What the exercise asks:
Nothing but the lines below from the one that contains "The width and height of the screenshot is (1095, 700)." through the one that contains "Task: Open the" should be retyped, exactly and including both ends. Do not include pictures.

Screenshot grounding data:

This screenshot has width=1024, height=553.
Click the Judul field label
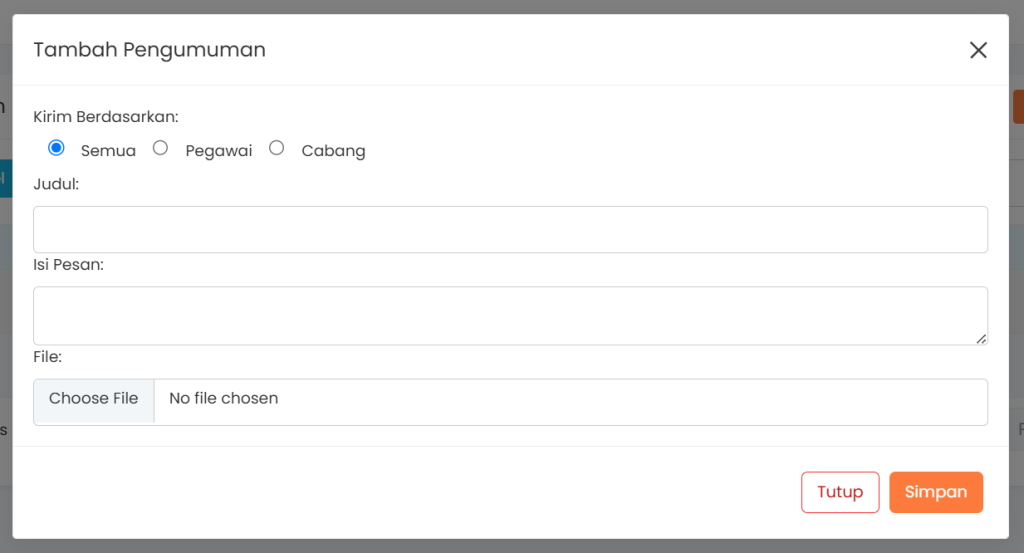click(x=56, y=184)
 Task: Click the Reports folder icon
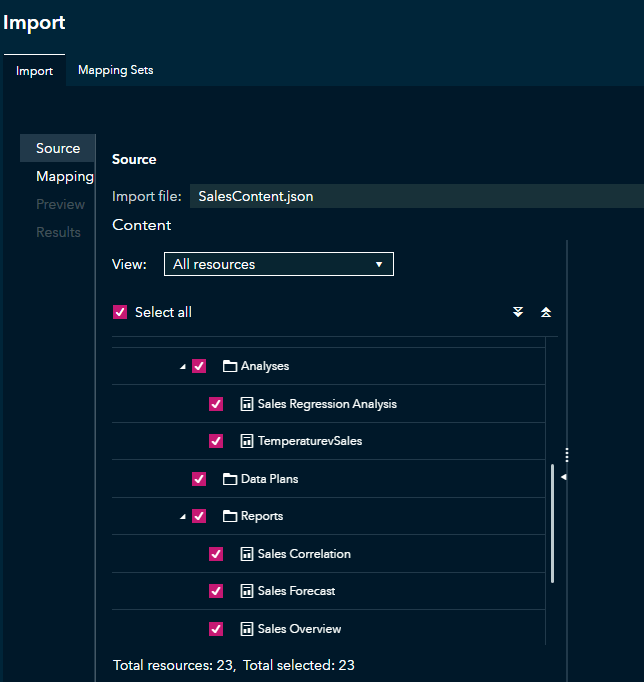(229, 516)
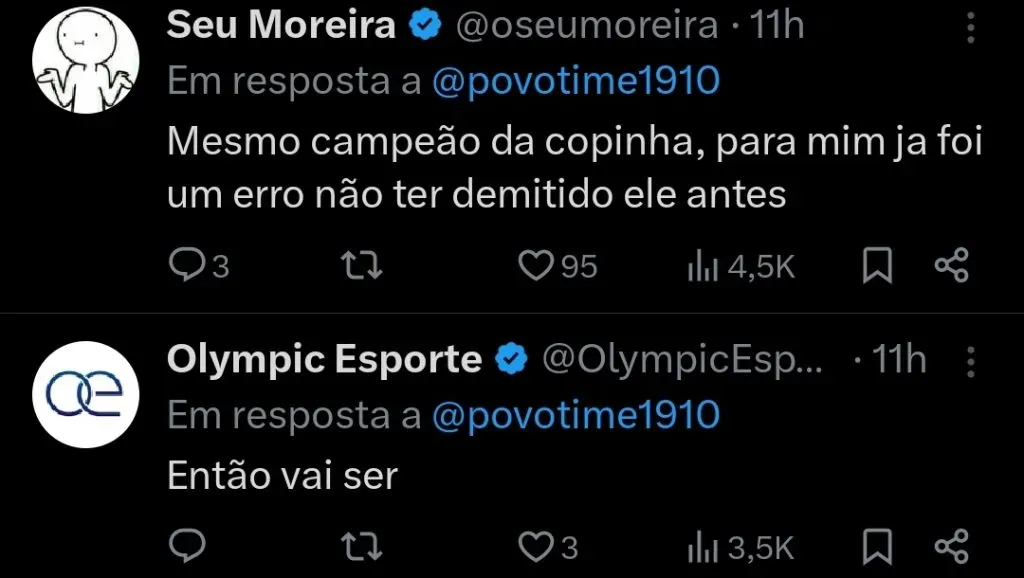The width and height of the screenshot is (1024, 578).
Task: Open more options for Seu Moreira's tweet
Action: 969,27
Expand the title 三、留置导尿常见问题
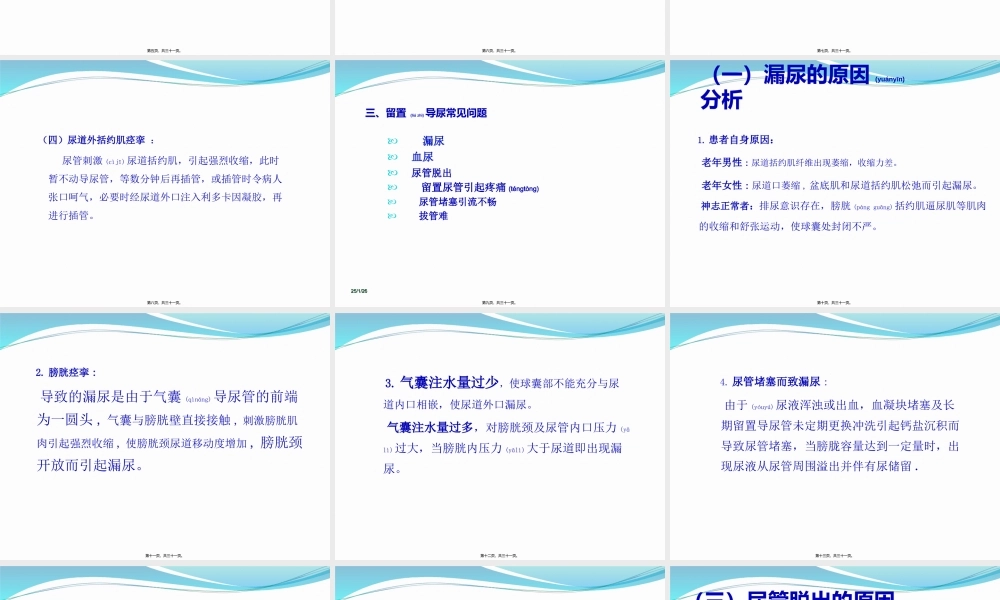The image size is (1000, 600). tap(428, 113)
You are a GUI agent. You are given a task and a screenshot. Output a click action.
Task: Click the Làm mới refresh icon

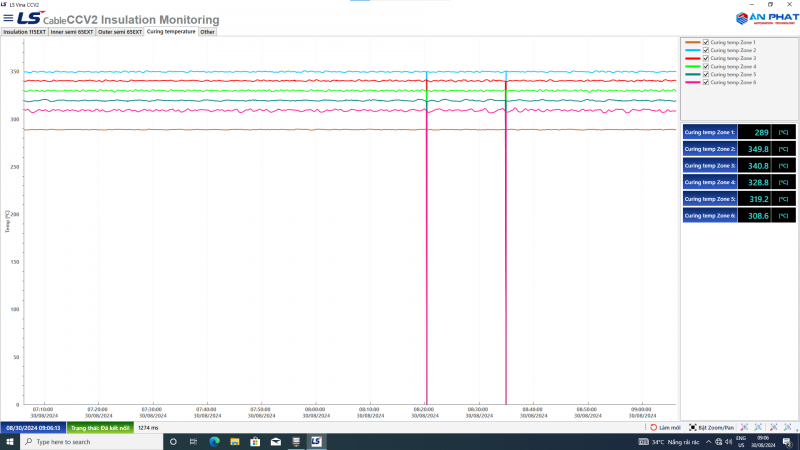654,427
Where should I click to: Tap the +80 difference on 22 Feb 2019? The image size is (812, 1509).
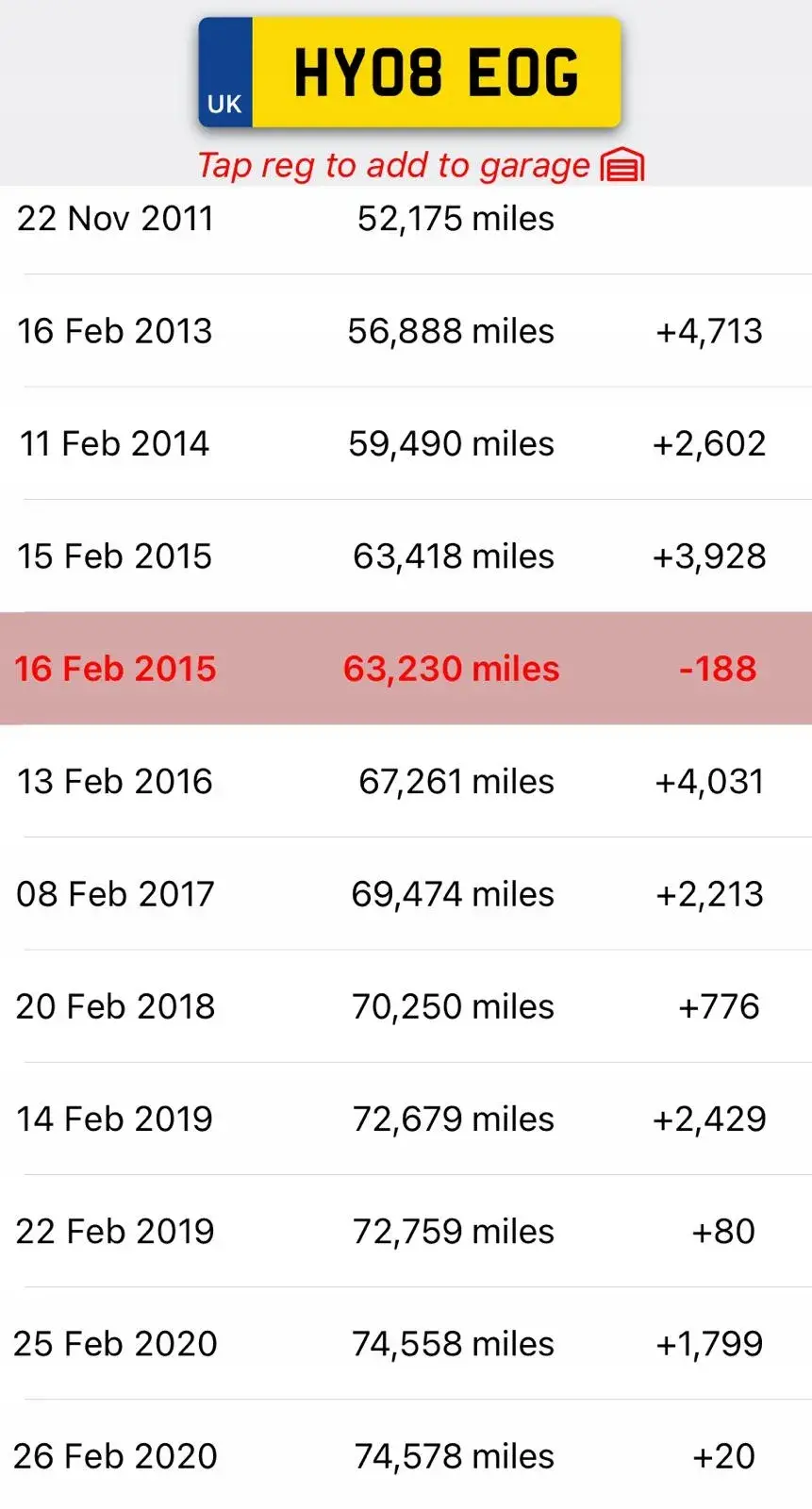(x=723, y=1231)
* * *
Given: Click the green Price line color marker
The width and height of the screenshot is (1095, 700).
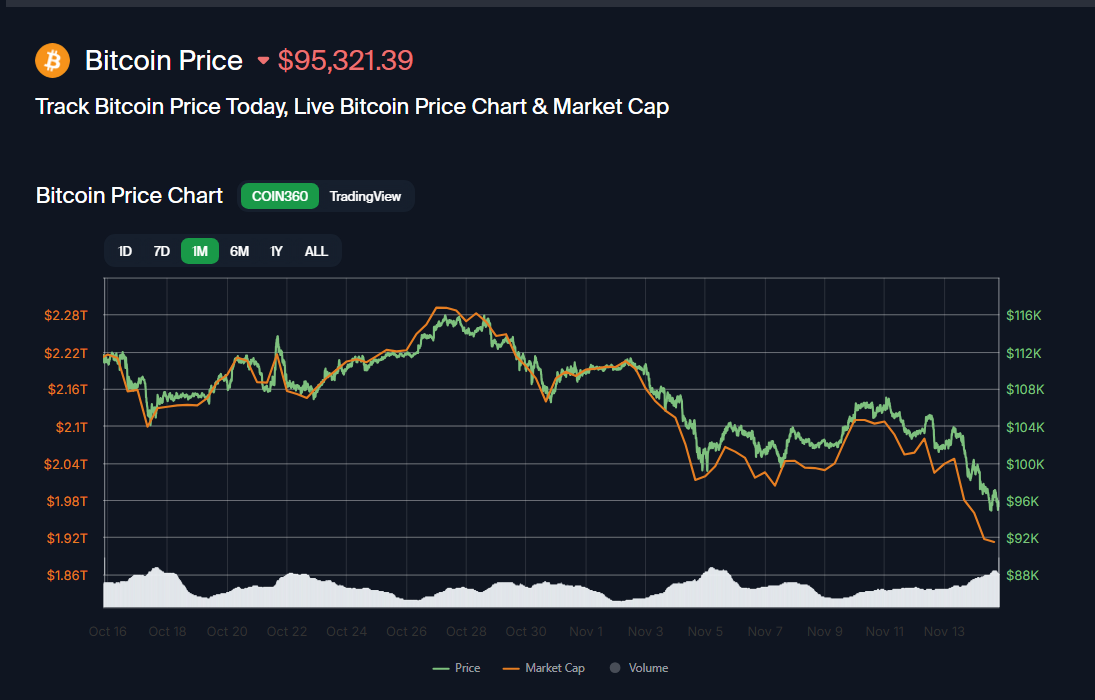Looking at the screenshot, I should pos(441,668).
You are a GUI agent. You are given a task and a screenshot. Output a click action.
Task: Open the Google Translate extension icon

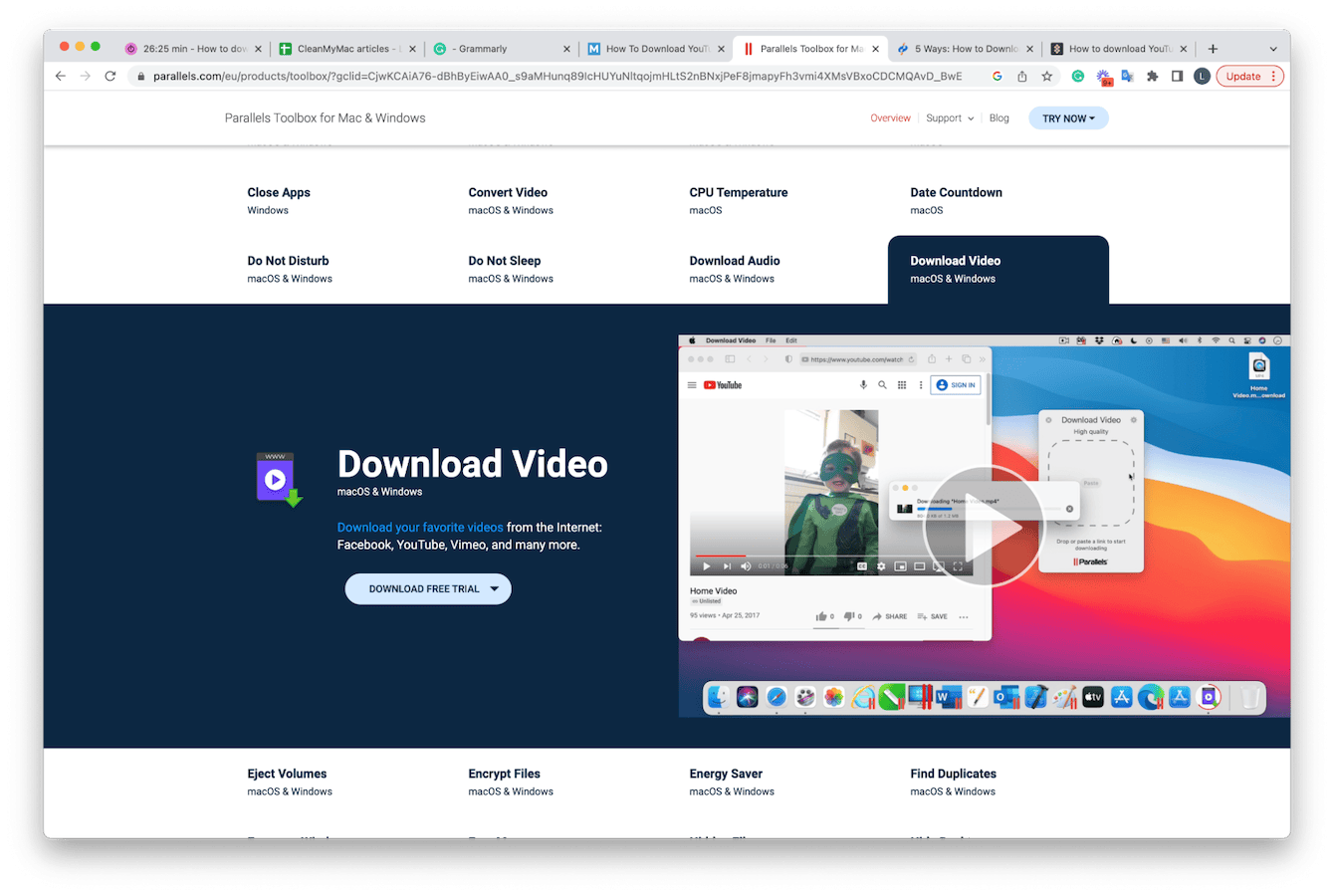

Answer box:
The width and height of the screenshot is (1095, 700).
Looking at the screenshot, I should pos(441,668).
You are a GUI agent. You are given a task and a screenshot. Output a click action.
Task: Open the Google Translate extension icon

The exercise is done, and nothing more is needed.